_Task prompt_:
Your task is to reproduce exactly the lines that run from the beginning of the data through the line where "You are a computer-use agent. The width" appears.

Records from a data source
%%
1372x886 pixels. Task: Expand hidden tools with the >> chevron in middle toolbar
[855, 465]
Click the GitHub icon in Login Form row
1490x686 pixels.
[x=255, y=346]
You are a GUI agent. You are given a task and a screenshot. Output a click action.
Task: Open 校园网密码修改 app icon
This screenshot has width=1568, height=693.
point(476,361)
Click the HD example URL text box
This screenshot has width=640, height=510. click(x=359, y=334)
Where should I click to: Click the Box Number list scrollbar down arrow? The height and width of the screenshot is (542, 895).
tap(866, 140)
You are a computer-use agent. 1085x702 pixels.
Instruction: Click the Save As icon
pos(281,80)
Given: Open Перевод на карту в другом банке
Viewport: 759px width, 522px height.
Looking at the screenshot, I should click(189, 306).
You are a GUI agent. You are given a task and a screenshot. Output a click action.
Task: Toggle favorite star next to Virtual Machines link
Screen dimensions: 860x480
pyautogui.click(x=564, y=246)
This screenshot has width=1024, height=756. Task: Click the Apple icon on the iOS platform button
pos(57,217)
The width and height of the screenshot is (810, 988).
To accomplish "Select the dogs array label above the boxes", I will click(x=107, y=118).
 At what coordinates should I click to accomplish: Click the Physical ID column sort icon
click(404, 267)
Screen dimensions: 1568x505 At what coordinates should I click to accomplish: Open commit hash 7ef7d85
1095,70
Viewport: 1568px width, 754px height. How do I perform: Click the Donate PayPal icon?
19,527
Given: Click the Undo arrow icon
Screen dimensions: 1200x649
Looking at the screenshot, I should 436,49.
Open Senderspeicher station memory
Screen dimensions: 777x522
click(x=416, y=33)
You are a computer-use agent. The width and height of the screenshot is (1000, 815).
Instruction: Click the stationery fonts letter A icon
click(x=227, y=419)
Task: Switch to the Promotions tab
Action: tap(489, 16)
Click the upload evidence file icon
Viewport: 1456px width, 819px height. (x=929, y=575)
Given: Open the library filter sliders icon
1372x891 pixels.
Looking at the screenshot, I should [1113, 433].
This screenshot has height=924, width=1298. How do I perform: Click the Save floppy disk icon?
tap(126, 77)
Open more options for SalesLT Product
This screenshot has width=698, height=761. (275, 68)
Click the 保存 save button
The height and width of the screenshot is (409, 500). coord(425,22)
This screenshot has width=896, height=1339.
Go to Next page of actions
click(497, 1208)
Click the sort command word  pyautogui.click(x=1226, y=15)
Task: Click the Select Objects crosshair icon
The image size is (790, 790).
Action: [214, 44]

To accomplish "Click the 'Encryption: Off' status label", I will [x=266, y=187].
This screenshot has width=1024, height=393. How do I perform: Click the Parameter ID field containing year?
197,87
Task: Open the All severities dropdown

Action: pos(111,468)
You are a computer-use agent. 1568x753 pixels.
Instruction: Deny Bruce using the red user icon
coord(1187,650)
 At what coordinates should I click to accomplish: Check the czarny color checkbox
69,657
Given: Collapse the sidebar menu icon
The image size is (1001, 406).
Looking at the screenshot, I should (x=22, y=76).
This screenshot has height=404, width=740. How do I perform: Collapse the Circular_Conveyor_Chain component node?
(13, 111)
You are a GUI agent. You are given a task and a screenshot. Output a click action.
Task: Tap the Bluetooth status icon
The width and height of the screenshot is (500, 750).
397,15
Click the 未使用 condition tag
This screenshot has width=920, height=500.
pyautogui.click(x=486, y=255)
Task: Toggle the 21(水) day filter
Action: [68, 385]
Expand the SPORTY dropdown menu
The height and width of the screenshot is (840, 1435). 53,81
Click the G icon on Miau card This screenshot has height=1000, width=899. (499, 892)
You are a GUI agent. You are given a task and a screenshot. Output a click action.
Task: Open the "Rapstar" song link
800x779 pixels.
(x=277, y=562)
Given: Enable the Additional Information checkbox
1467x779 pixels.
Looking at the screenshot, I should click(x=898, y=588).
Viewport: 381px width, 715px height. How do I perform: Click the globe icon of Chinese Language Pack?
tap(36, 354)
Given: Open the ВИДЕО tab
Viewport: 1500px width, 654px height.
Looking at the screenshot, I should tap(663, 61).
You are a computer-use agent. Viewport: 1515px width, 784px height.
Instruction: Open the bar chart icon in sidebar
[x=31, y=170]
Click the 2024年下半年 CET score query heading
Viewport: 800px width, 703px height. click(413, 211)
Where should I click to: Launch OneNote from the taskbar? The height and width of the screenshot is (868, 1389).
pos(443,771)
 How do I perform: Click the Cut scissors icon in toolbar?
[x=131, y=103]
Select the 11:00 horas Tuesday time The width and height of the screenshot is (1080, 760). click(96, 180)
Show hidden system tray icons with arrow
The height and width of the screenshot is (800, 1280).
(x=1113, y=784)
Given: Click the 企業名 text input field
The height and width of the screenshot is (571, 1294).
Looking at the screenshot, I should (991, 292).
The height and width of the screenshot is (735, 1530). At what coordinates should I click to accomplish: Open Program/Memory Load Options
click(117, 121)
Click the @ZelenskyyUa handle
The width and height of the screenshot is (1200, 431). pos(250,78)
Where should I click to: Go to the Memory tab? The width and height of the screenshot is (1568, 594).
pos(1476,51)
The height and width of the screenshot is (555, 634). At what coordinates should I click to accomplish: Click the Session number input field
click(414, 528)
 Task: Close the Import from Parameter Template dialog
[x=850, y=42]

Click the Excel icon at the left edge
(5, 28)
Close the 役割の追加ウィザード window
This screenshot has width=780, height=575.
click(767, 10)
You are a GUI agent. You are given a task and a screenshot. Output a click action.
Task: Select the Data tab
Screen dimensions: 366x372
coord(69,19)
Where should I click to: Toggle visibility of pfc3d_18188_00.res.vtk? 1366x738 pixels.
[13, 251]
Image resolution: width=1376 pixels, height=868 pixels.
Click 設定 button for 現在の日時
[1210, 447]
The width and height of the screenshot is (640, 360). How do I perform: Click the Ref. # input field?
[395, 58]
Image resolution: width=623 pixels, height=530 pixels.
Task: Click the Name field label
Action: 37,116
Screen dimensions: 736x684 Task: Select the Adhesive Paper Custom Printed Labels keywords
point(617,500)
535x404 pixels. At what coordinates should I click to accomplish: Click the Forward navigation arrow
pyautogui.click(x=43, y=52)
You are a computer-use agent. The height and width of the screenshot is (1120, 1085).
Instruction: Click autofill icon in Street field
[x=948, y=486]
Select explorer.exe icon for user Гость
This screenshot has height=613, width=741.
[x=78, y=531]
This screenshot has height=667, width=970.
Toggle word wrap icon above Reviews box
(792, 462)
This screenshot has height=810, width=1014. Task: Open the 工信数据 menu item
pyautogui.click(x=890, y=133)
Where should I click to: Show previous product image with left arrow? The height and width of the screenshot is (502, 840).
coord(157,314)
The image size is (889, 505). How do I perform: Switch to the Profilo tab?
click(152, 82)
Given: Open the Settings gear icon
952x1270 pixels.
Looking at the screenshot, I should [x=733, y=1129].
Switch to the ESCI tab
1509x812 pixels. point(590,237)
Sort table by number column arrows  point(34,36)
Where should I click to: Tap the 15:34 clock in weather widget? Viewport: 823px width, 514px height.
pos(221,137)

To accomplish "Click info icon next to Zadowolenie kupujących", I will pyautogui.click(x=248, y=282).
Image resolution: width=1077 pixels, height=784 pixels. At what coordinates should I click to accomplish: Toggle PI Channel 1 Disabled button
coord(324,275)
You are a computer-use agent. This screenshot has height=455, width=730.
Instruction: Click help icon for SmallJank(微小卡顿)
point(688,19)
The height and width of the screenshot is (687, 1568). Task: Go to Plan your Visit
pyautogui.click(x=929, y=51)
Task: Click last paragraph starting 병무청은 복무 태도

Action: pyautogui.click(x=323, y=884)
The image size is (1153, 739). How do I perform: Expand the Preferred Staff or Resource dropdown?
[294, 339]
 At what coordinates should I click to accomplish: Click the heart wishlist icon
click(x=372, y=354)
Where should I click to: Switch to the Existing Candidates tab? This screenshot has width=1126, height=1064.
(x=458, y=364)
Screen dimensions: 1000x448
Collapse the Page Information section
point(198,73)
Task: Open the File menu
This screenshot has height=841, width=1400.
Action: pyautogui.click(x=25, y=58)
%%
_Task result_:
1372x886 pixels. Task: Expand hidden tools with the >> chevron in middle toolbar
[855, 465]
Click the GitHub icon in Login Form row
1490x686 pixels.
[x=255, y=346]
You are a GUI agent. You are given a task and a screenshot. Output a click action.
Task: Open 校园网密码修改 app icon
This screenshot has width=1568, height=693.
point(476,361)
Click the HD example URL text box
This screenshot has width=640, height=510. click(x=359, y=334)
Where should I click to: Click the Box Number list scrollbar down arrow? The height and width of the screenshot is (542, 895).
tap(866, 140)
You are a computer-use agent. 1085x702 pixels.
Instruction: Click the Save As icon
pos(281,80)
Given: Open Перевод на карту в другом банке
Viewport: 759px width, 522px height.
Looking at the screenshot, I should click(189, 306).
You are a GUI agent. You are given a task and a screenshot. Output a click action.
Task: Toggle favorite star next to Virtual Machines link
Screen dimensions: 860x480
pyautogui.click(x=564, y=246)
This screenshot has width=1024, height=756. Task: Click the Apple icon on the iOS platform button
pos(57,217)
The width and height of the screenshot is (810, 988).
To accomplish "Select the dogs array label above the boxes", I will click(x=107, y=118).
 At what coordinates should I click to accomplish: Click the Physical ID column sort icon
click(404, 267)
Screen dimensions: 1568x505 At what coordinates should I click to accomplish: Open commit hash 7ef7d85
1095,70
Viewport: 1568px width, 754px height. How do I perform: Click the Donate PayPal icon?
19,527
Given: Click the Undo arrow icon
Screen dimensions: 1200x649
Looking at the screenshot, I should 436,49.
Open Senderspeicher station memory
Screen dimensions: 777x522
click(x=416, y=33)
You are a computer-use agent. The width and height of the screenshot is (1000, 815).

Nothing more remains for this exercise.